He lay for a time dozing and trying to forget the terrible gnawing in his stomach. Then his thoughts wandered on and he mumbled,
“I’m not kicking—if this is the way it’s supposed to be. But I did want Pat to have her gold mine. And now the location work is all covered up—so maybe it won’t count. And some other gink will maybe come along and jump the claim, and my Pat won’t get her gold mine. I guess it’s all right. But I didn’t think the Big Director would do this!”
CHAPTER TWENTY-EIGHT
MONTY MEETS PATRICIA
Monty had made up his mind to go on to Los Angeles and see for himself why Patricia would not answer his telegram, when he received the word that she was coming from Kansas City. He swore a good deal over the delay that would hold him inactive in town. To fill in the time he wrote a long letter to the sheriff in Tonopah, stating all the facts in the case so far as he knew them. He hoped that the sheriff was already on his way to Johnnywater, though Monty could not have told just what he expected the sheriff to accomplish when he arrived there.

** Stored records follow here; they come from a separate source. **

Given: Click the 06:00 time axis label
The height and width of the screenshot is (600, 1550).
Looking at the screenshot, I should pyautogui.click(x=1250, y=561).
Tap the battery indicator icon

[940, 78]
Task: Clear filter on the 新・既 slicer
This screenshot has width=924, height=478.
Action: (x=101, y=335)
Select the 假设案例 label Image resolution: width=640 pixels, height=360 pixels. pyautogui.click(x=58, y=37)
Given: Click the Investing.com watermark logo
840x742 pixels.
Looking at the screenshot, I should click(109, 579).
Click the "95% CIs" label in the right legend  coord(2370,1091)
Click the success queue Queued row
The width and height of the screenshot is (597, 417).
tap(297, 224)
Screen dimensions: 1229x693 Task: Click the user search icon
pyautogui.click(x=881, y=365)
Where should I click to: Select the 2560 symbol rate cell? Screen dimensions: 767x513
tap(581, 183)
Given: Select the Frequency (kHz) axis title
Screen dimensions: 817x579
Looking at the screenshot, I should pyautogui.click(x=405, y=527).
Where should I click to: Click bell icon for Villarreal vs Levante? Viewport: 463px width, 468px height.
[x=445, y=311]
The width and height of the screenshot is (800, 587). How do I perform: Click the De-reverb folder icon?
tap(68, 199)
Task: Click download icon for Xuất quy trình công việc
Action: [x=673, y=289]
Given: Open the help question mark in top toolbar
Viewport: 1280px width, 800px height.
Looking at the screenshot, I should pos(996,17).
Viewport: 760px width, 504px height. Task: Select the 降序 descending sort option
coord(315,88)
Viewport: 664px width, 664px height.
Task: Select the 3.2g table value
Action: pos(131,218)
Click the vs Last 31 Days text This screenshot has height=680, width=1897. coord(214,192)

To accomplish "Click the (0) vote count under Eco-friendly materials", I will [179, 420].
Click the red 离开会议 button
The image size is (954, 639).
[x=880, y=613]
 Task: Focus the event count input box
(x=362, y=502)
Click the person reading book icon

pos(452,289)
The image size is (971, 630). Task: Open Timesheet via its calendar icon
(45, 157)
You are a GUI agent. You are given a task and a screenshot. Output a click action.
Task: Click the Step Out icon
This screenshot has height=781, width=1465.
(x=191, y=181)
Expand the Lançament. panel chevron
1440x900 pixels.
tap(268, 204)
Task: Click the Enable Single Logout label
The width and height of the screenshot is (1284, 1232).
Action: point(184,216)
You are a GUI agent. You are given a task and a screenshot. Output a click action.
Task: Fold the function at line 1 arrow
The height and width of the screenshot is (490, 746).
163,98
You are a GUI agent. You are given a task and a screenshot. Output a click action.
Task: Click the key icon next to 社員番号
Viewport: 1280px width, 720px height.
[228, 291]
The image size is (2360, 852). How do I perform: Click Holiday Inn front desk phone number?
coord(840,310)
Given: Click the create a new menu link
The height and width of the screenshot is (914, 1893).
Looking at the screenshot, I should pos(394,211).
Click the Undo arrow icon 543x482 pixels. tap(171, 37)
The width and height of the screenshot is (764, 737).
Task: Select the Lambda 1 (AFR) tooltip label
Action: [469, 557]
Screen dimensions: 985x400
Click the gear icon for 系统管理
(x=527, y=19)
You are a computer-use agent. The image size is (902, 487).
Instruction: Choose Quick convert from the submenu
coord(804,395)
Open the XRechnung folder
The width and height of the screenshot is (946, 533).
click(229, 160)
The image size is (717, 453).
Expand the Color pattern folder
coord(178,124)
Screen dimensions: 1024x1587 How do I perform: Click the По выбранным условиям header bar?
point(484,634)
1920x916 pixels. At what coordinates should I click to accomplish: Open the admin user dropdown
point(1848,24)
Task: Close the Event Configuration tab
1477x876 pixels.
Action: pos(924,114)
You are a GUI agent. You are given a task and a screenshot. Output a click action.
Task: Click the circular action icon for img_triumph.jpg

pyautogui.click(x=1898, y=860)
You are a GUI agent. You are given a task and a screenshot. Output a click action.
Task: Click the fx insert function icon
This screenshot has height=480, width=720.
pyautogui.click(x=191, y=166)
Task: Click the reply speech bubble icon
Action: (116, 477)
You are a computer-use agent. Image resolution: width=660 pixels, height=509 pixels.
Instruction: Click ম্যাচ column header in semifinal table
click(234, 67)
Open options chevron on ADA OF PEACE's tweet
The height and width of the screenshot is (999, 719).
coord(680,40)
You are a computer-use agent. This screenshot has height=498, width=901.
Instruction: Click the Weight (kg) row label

He tried to trace James Blaine Hawkins, but only succeeded in learning from a garage man that Hawkins had come in off the desert at least three weeks before, cursed the roads and the country in general and had left for Los Angeles. Or at least that was the destination he had named.
Even Monty could find no evidence in that of Hawkins’ guilt. His restless pacing up and down the three short blocks that comprised the main business street of the town got on the nerves of the men who knew him. His concern over Gary Marshall gradually infected the minds of others; so that news of a murder committed in Johnnywater Cañon was wired to the city papers, and the Chief of Police in Los Angeles was advised also by wire to trace James Blaine Hawkins if possible.
Old cuts of Gary Marshall were hastily dug up in newspaper offices and his picture run on the first page. A reporter who knew him well wrote a particularly dramatic special article, which was copied more or less badly by many of the papers. Cohen got to hear of it, and his publicity agents played up the story magnificently, not because Cohen wished to immortalize one of his younger leading men who was out of the game, but because it made splendid indirect advertising for Cohen.
Monty, of course, never dreamed that he had done all this. He was sincerely grieving over Gary, whose grave he thought he had discovered by the bushy juniper. The mere fact that James Blaine Hawkins had appeared in Las Vegas approximately three weeks before did not convince him that Gary had not been murdered. He believed that Hawkins had lain in wait for Gary and had killed him on his return from Kawich. The grave might easily be that old.
Of course there was a weak point in that argument. In fact, Monty’s state of mind was such that he failed to see the fatally weak point until the day of Patricia’s arrival. When he did see it he abandoned the theory in disgust, threw out his hands expressively, and declared that he didn’t give a damn just how the crime had been committed, or when. Without a doubt his friend, Gary Marshall, had been killed, and Monty swore he would never rest until the murderer had paid the price. The weak point, which was the well-fed comfort of the pigs and Jazz, he did not attempt to explain away. Perhaps James Blaine Hawkins had not gone to Los Angeles at all. Perhaps he was still out there at Johnnywater, and Monty had failed to discover him.
He was in that frame of mind when he met the six o’clock train that brought Patricia. Naturally, he had no means of identifying her. But he followed a tired-looking girl with a small black handbag to one of the hotels and inspected the register just as she turned away from the desk. Then he took off his hat, extended his hand and told her who he was.